Pages

Nature of Data

What is Data?

The quantities, characters, or symbols on which operations are performed by a computer, which may be stored and transmitted in the form of electrical signals and recorded on magnetic, optical, or mechanical recording media.

What is Big Data?

Big Data is a collection of data that is huge in volume, yet growing exponentially with time. It is a data with so large size and complexity that none of traditional data management tools can store it or process it efficiently. Big data is also a data but with huge size.

Following are some of the Big Data examples-

  • The New York Stock Exchange is an example of Big Data that generates about one terabyte of new trade data per day.
  • Social Media: The statistic shows that 500+terabytes of new data get ingested into the databases of social media site Facebook, every day. This data is mainly generated in terms of photo and video uploads, message exchanges, putting comments etc.
  • A single Jet engine can generate 10+terabytes of data in 30 minutes of flight time. With many thousand flights per day, generation of data reaches up to many Petabytes.

=== Given problem 1 ===
Can you restate the text on the nature of data word for word, in full?

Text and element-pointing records
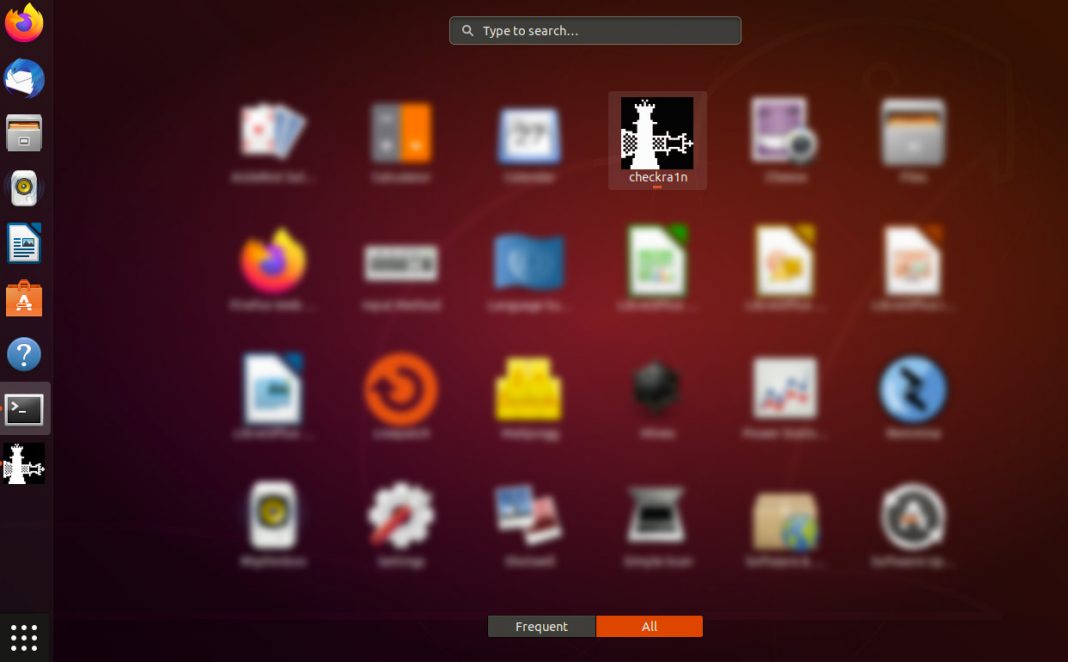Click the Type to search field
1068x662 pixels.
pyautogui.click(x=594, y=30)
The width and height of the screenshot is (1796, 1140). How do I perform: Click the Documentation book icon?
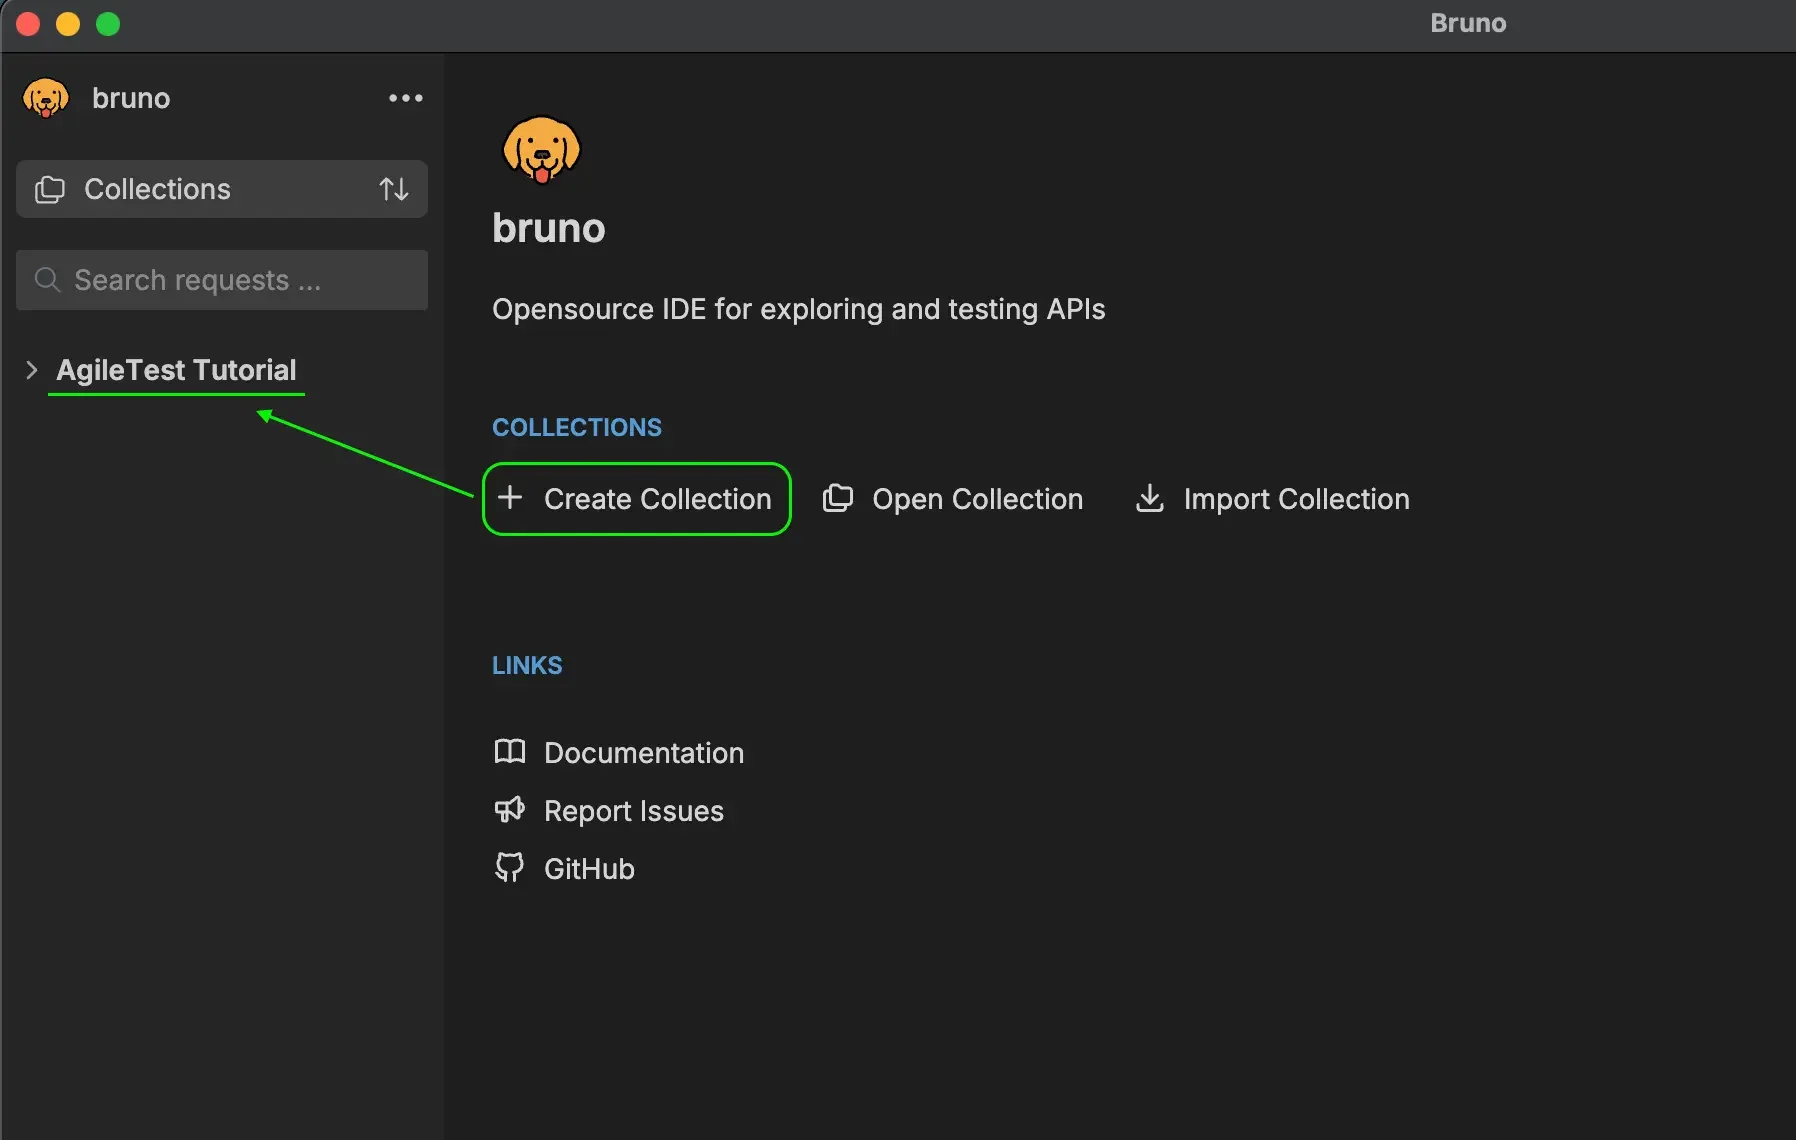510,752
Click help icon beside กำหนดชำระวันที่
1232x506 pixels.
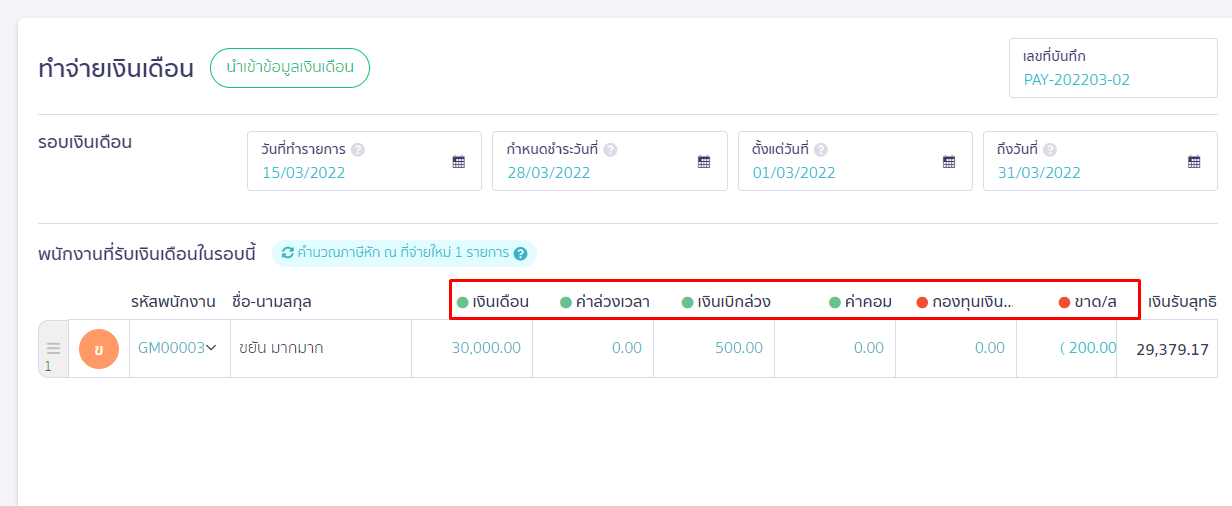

* * *

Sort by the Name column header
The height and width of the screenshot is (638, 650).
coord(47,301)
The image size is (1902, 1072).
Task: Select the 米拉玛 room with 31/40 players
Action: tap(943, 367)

=== Given problem 2 ===
Can you quote the lines of the listing starting at the line that contains "The width and" and ending at the line that contains "1232x506 pixels.", with the pictures left out?

=== Right answer 1 ===
Pages

Nature of Data

What is Data?

The quantities, characters, or symbols on which operations are performed by a computer, which may be stored and transmitted in the form of electrical signals and recorded on magnetic, optical, or mechanical recording media.

What is Big Data?

Big Data is a collection of data that is huge in volume, yet growing exponentially with time. It is a data with so large size and complexity that none of traditional data management tools can store it or process it efficiently. Big data is also a data but with huge size.

Following are some of the Big Data examples-

  • The New York Stock Exchange is an example of Big Data that generates about one terabyte of new trade data per day.
  • Social Media: The statistic shows that 500+terabytes of new data get ingested into the databases of social media site Facebook, every day. This data is mainly generated in terms of photo and video uploads, message exchanges, putting comments etc.
  • A single Jet engine can generate 10+terabytes of data in 30 minutes of flight time. With many thousand flights per day, generation of data reaches up to many Petabytes.

=== Right answer 2 ===
The width and height of the screenshot is (1796, 1140). How do I perform: Click the Documentation book icon?
510,752
Click help icon beside กำหนดชำระวันที่
1232x506 pixels.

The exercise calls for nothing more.